WHAT IS NEEDED: Take the line containing "Task: Switch to the MODELING ribbon tab" and each line after it through the end of the data below, and return them exactly, minus any pictures.
___ INPUT FOR THIS TASK ___
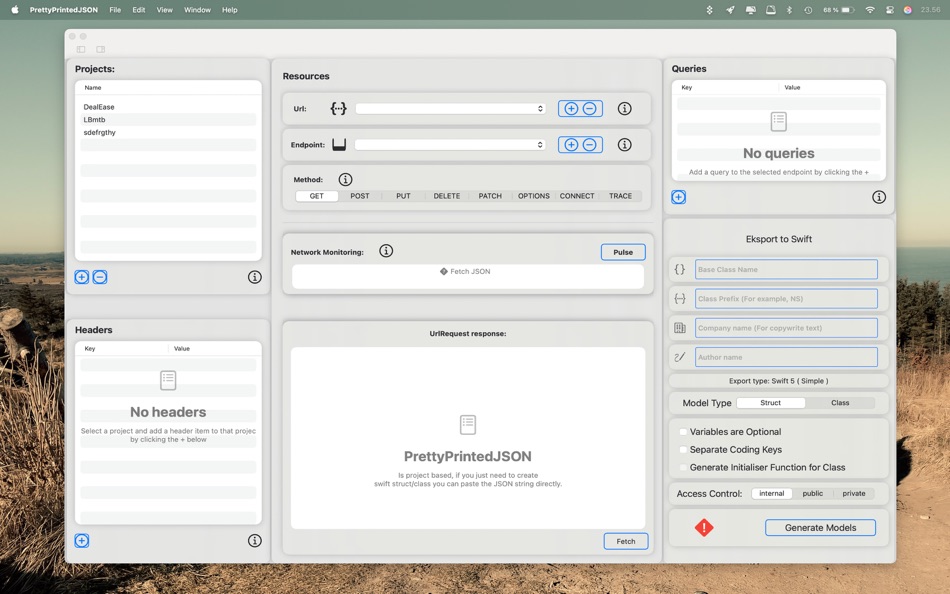The width and height of the screenshot is (950, 594).
Task: Click the Author name input field
Action: click(786, 356)
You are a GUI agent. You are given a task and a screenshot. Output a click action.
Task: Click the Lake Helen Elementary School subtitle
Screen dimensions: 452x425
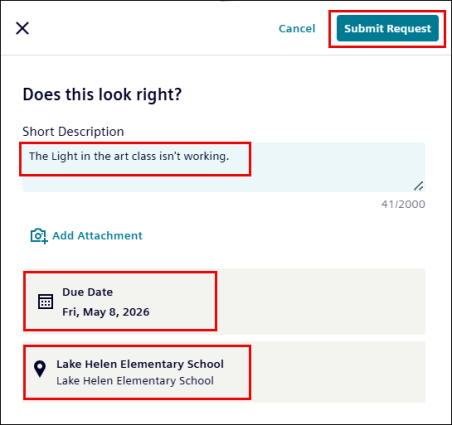point(135,381)
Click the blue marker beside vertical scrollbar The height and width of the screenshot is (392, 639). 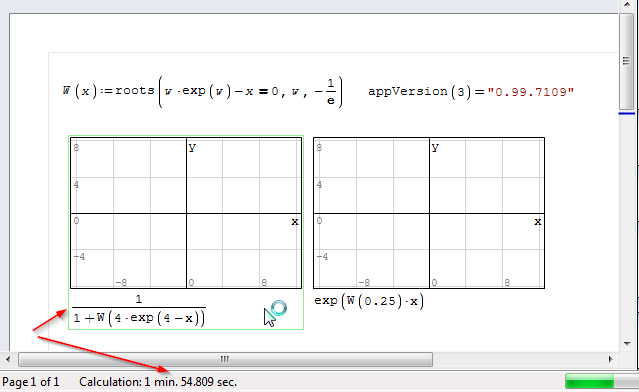(627, 113)
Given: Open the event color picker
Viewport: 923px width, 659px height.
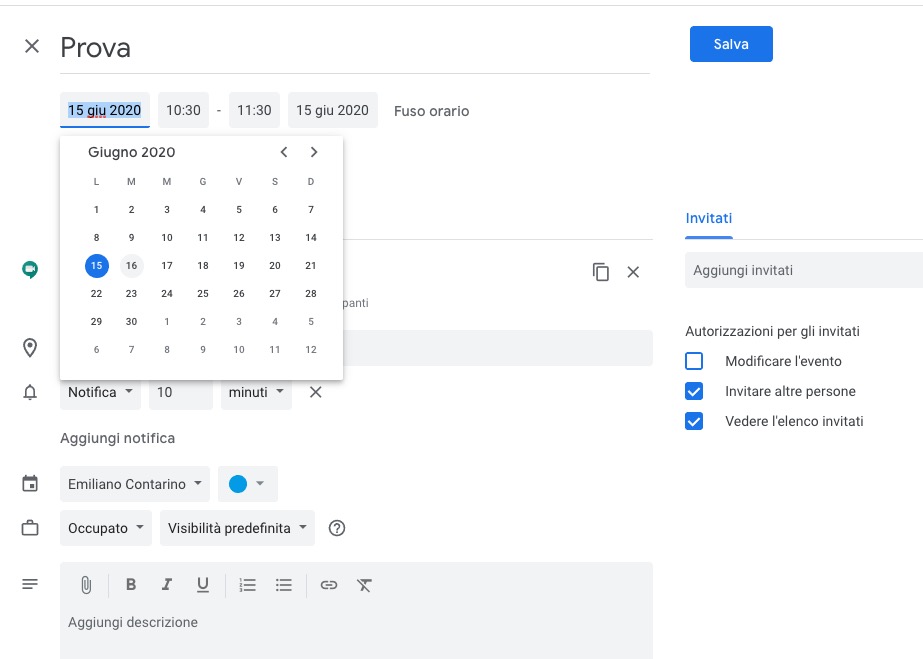Looking at the screenshot, I should (x=247, y=483).
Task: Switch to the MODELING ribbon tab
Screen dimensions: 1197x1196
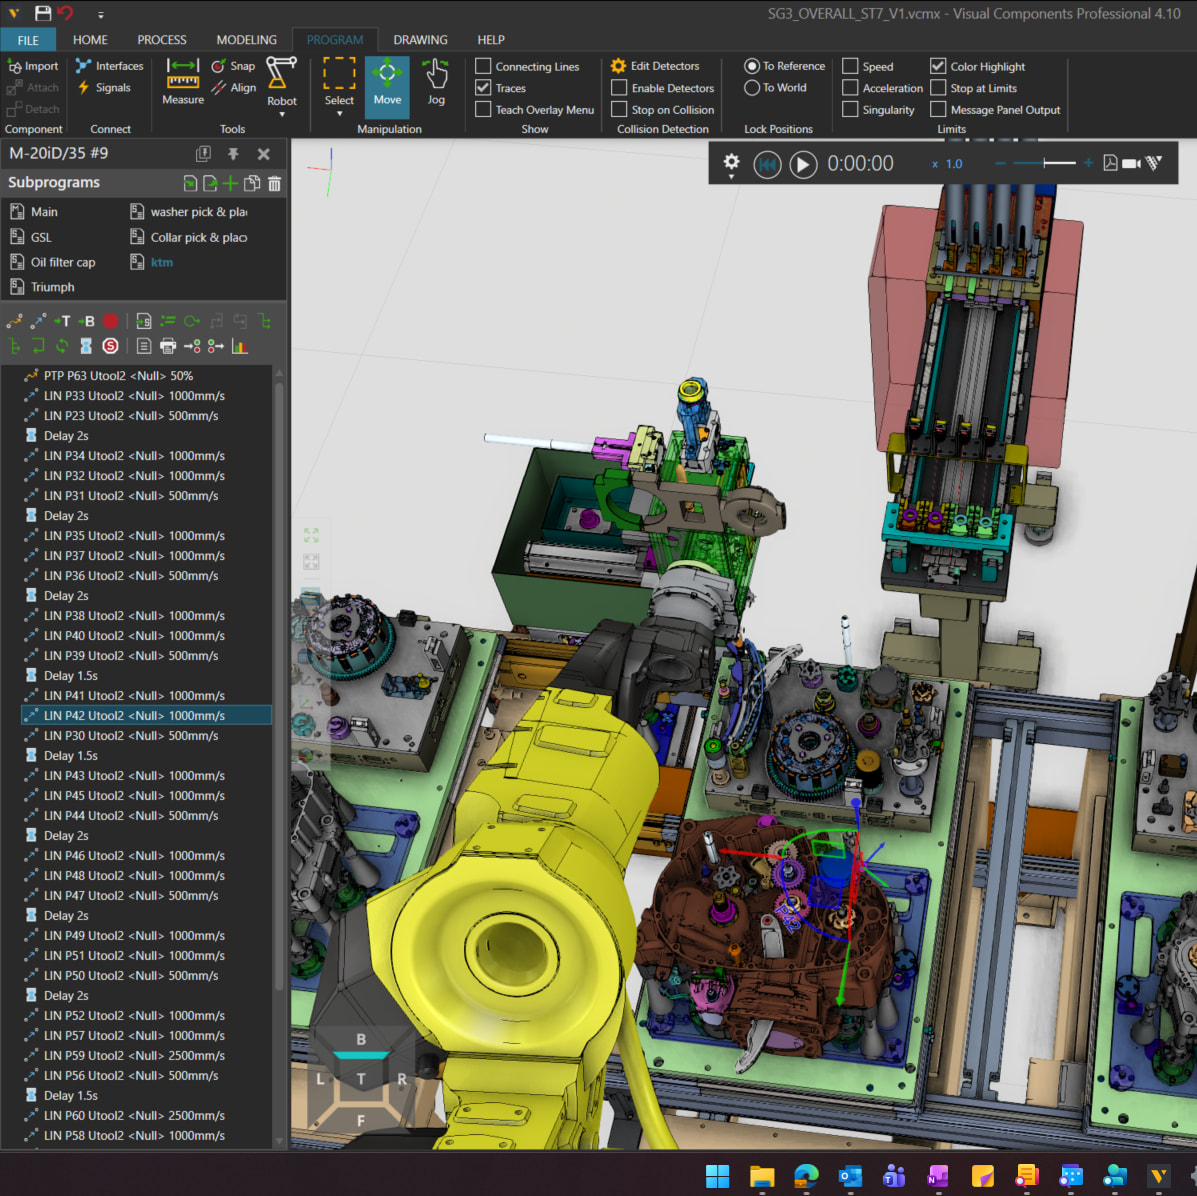Action: (x=246, y=40)
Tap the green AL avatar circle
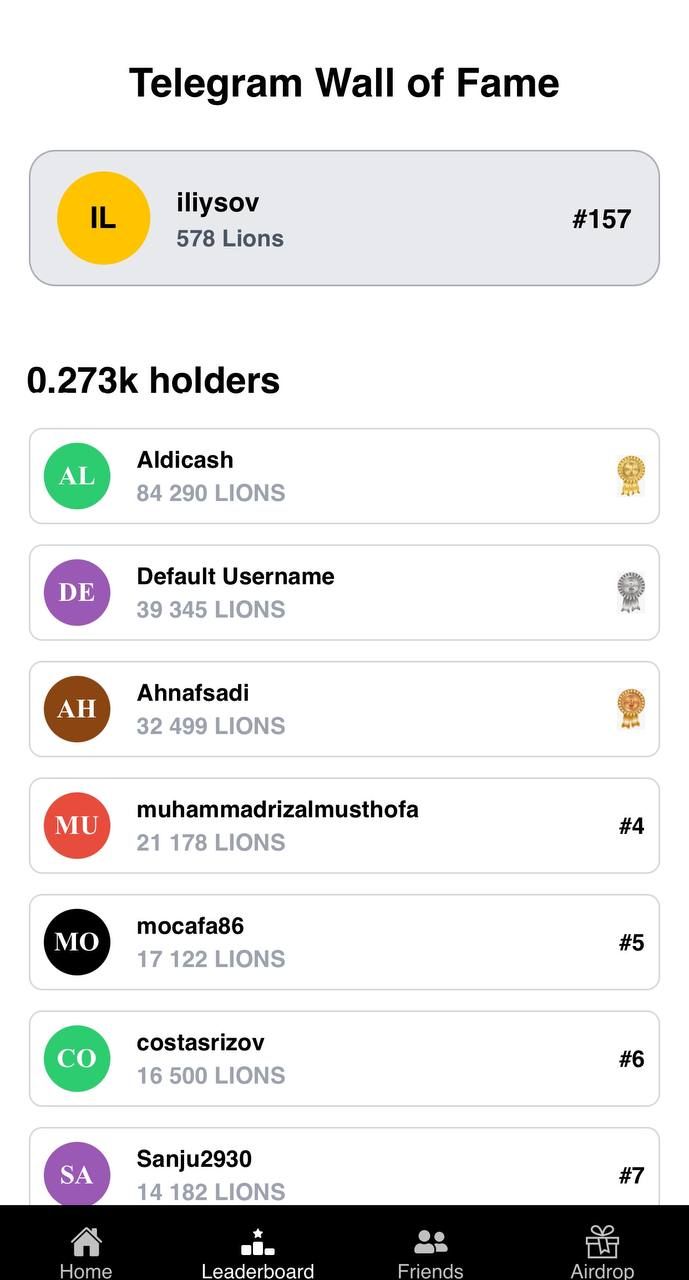Screen dimensions: 689x1280 [x=77, y=476]
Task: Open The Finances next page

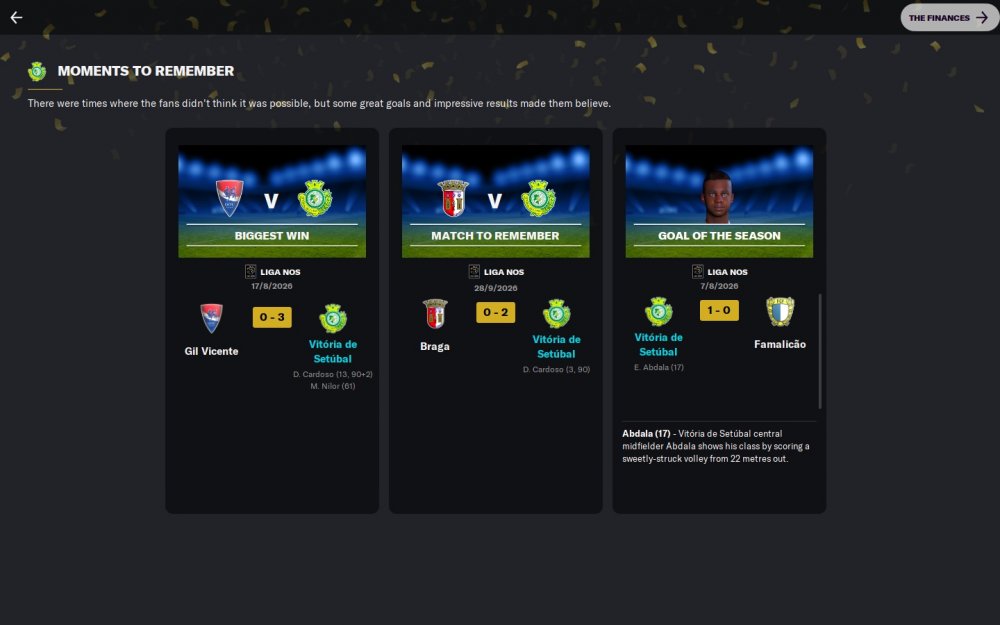Action: [x=950, y=18]
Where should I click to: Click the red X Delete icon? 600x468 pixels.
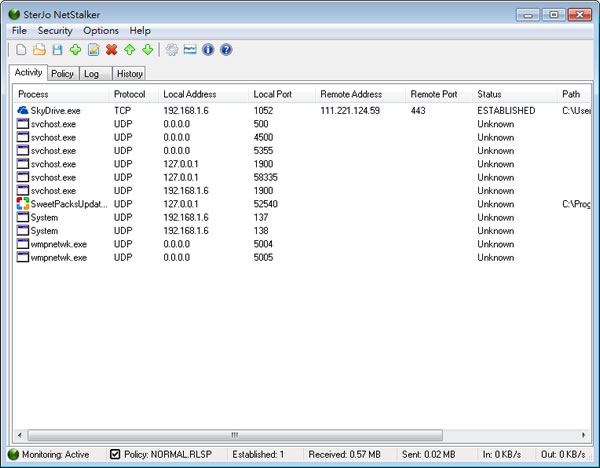tap(111, 49)
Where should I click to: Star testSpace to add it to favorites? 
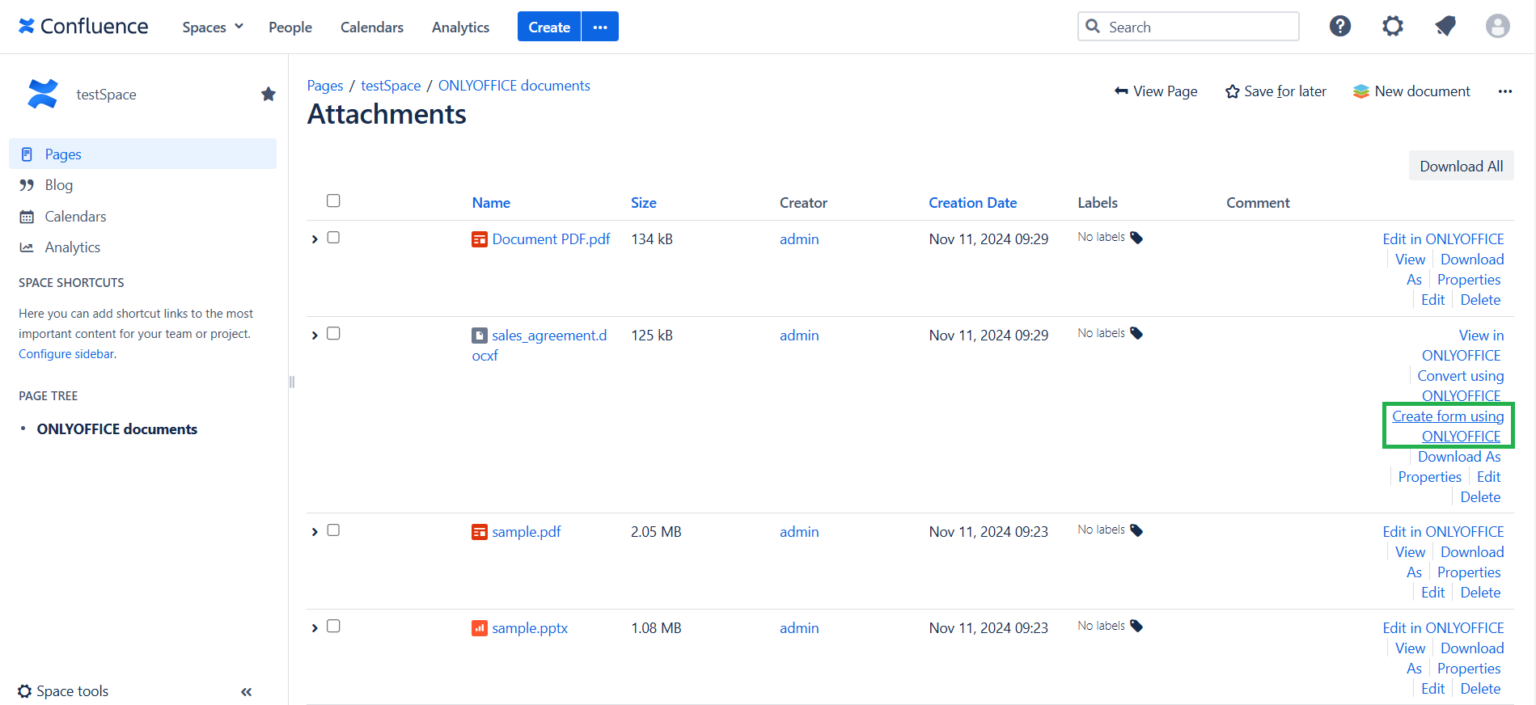[x=268, y=93]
___
RESULT FOR THIS EXERCISE:
Task: Switch to the MODELING ribbon tab
Screen dimensions: 1197x1196
Action: (x=246, y=40)
Tap the green AL avatar circle
Screen dimensions: 689x1280 [x=77, y=476]
Task: Open The Finances next page

Action: [x=950, y=18]
Where should I click to: Click the red X Delete icon? 600x468 pixels.
tap(111, 49)
Where should I click to: Star testSpace to add it to favorites? 
[x=268, y=93]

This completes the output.